### [Tarea escrita]
En el texto sobre Art Spiegelman, identifique todos los nombres propios de lugares geográficos. Preséntelos en el orden en que aparecen.

### [Texto proporcionado]
Inesperadamente, por puro azar, por iniciativa de
otros, Art Spiegelman encontró de golpe su estilo y su mundo en 1972. Le
encargaron una historieta de tres páginas para un número de una revista en la
que tenía que haber personas retratadas como animales, con un propósito de
denuncia del racismo. Un artista no empieza a madurar de verdad hasta que no
encuentra una faceta del mundo o un ángulo de observación que sean
exclusivamente suyos, y al mismo tiempo el estilo que se corresponde con ese
material. En 1972, en San Francisco, entre los colorines de la psicodelia, Art
Spiegelman descubrió que lo que él tenía que contar no era la atmósfera
contemporánea en la que vivía sumergido, sino lo que hasta entonces le había
parecido remoto y ajeno, el pasado de sus padres, el mundo de la guerra en Europa y de aquellos
campos de exterminio de los que entonces todavía casi no se hablaba. Había roto
con sus padres y se había marchado lejos en el empeño de llegar a ser lo que
quería. Ahora comprobaba que solo avanzaría regresando; que encontraría su
identidad como artista no contando la vida propia sino adentrándose en la
memoria de su padre. Había roto con él, en la gran quiebra generacional de esos
años. Su madre se había suicidado, dejando unos cuadernos testimoniales que su
padre quemó.
Encontraría
su identidad como artista no contando la vida propia sino adentrándose en la
memoria de su padre
Volvió a Nueva York. Con una grabadora prestada
por un amigo recogió horas y horas de entrevistas con su padre. El hallazgo
visual y poético de aquellas tres páginas dibujadas en 1972 se revelaba de una
fertilidad sin límite: el relato sobre la vida en los guetos y en los campos se
transformaba en fábula y en pesadilla sin perder su aspereza documental. Los
dibujos tenían la seducción lóbrega de esas ilustraciones que siembran el miedo
en las imaginaciones de los niños y los impulsan a desear que no se apague
nunca la luz. Art Spiegelman descubrió que se podía contar el terror del
nazismo sin trivializarlo usando la simplicidad visual y la austeridad
narrativa de las tiras cómicas: los judíos como ratones, los nazis como gatos
depredadores; ratones y gatos o seres humanos con cabezas de ratones y gatos, o
ni siquiera eso, con máscaras. Pero en la historia, además de sus padres,
también estaba él mismo, con su máscara de ratón y sus recuerdos de niño, con
su voluntad de saber y su mezcla irresoluble de amor y de rechazo hacia su
padre, con su decisión de contar el sufrimiento de las víctimas sin
idealizarlas ni santificarlas.

Elementos del conjunto de datos
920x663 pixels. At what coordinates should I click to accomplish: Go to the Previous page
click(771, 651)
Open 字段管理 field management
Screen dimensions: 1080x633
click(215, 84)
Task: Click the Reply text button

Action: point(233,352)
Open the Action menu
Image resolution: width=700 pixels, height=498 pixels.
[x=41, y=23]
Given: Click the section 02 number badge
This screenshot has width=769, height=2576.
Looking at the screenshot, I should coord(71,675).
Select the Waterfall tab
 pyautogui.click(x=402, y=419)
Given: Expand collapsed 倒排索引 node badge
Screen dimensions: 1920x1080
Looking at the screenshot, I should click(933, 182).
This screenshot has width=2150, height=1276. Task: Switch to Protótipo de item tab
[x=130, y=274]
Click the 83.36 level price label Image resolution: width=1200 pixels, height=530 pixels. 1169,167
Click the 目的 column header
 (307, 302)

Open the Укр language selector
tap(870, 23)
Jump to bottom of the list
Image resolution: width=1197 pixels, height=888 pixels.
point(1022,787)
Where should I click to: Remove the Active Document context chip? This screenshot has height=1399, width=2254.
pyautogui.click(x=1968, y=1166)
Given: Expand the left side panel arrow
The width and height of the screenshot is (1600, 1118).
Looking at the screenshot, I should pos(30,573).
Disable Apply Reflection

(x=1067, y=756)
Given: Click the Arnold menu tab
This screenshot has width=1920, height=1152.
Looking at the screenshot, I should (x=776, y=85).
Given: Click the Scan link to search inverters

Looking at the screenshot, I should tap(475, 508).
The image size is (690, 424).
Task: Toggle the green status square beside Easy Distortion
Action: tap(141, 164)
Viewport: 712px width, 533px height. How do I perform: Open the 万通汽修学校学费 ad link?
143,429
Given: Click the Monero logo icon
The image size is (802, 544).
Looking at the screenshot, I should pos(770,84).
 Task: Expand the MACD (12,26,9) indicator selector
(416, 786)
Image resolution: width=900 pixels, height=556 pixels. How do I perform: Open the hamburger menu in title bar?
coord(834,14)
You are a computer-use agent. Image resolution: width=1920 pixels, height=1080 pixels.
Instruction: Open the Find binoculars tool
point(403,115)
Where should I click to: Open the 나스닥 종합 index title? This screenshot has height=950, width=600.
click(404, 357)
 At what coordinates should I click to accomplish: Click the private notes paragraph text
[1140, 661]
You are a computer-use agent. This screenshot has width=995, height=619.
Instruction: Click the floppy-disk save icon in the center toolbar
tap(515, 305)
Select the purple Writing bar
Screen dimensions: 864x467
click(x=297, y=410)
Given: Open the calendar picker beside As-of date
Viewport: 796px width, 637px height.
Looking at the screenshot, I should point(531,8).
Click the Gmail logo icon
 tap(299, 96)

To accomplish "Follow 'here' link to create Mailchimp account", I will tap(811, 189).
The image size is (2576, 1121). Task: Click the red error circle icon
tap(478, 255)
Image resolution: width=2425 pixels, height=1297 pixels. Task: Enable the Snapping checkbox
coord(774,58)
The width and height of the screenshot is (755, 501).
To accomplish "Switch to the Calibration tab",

### [Problema resuelto]
San Francisco, Europa, Nueva York